Other Abe reforms looked grand at first but unraveled over time. A case in point was moves to strengthen corporate governance that were undone by scandals at Toshiba, Kobe Steel, Nissan Motor and elsewhere. The headlines generated by former Nissan CEO Carlos Ghosn’s escape from house arrest in Tokyo to Lebanon dented Japan’s reformist cred.
The lost tourism risks now confronting Japan can’t be treated with policy tweaks.

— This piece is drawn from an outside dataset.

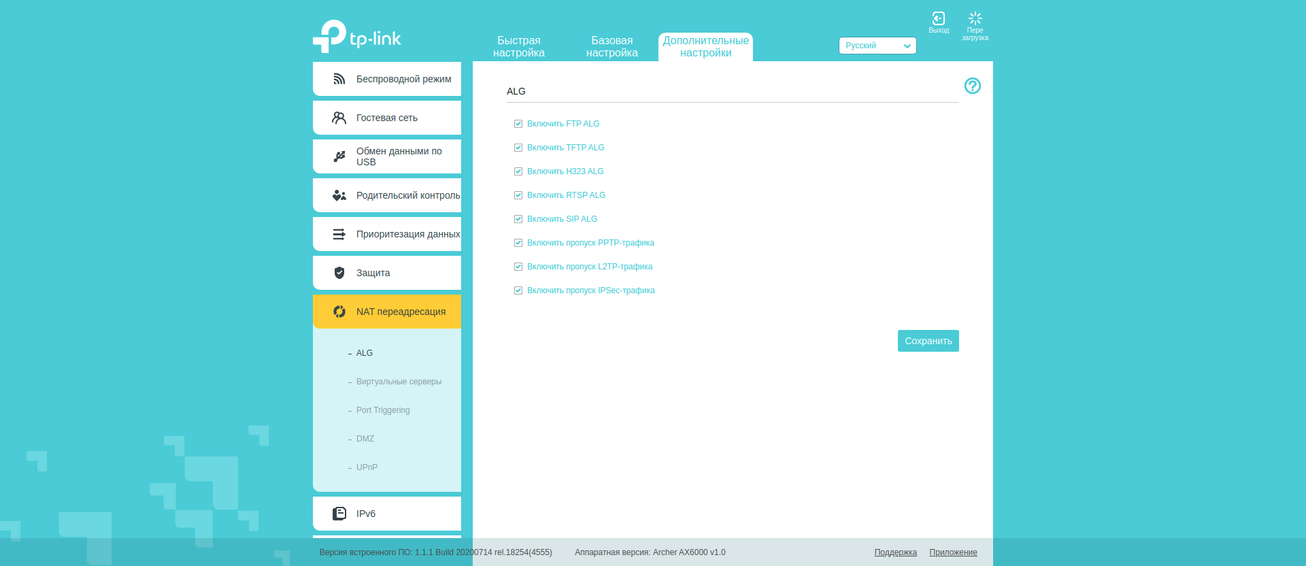Click the parental control icon
Viewport: 1306px width, 566px height.
(339, 195)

Tokyo’s troubles with Korea’s 50 million people have only grown thanks to Abe’s efforts to whitewash Japan’s wartime aggression.
His government’s systemic downplaying of the Japanese military’s role in running military brothels only pushed South Korea – many of the brothels’ victims were Koreans – further away.
Abe’s ban on chemical material exports to South Korea was a particular own-goal. Trade between the two neighbors dropped to $18.5 billion in the fourth quarter of 2019 from $21.2 billion in the corresponding period in 2018. Not an epic fall-off, but one that matters at the margins as the battered Chinese economy loses momentum.
It’s counter-productive, too, at a moment when Japan should be tightening trade ties with Asia’s top economies. The current administration in Washington has proven itself to be a highly unreliable partner. And yet, Abe’s policies have made it harder for South Korea’s Moon Jae-in and China’s Xi Jinping to join hands.
That’s the context confronting Japan’s economy as coronavirus risks could its 2020. IMF officials like Cashin are staying mum on specific estimates of gross domestic product damage.
Truth is, no one really knows. It all depends on where today’s rough tally of 43,000 coronavirus patients – and the related death toll – is three months from now.
Time for multi-faceted action
Comparisons to the 2003 SARS crisis are great sport, but no two potential pandemics are alike. In the interim, the BOJ and Abe’s government need to do all they can to support growth.
That goes for others around the globe, too. It’s better for the Federal Reserve, European Central Bank and People’s Bank of China to risk doing too much on the stimulus front than find themselves behind the curve.
In the BOJ’s case, it could mean increasing liquidity, even just slightly, while laying out a defense plan should global demand stumble. Behind the scenes, Governor Haruhiko Kuroda should be gaming out disaster scenarios. Again, better to be accused of too much action than complacency.
The government, meantime, should consider temporary safety nets for tourism-related companies and workers. Abe’s 40 million-visitor imperative is a wise one. Japan Inc invested heavily in an industry sure to pay ever-growing dividends in the years ahead. All the more reason to keep its infrastructure up and running – and ready to drive growth in 2021, 2022 and far beyond.
While Tokyo is at it, why not an about-face on trade tensions with Korea and China? Increased outreach and lowering barriers with Seoul and Beijing would pay their own dividends. So would devising deeper currency-swap arrangements, linking bond and stock markets or pooling nearly $2.5 trillion of foreign-exchange reserves into a giant rainy-day fund.
None of this is possible, though, without greater political will and vision. The coronavirus threat will, with any luck, pass in the months ahead and save the Tokyo Olympics from ruin. But Abe’s dreams of morphing Japan into a tourism mecca are bumping up against geopolitical risks he has the power to cure.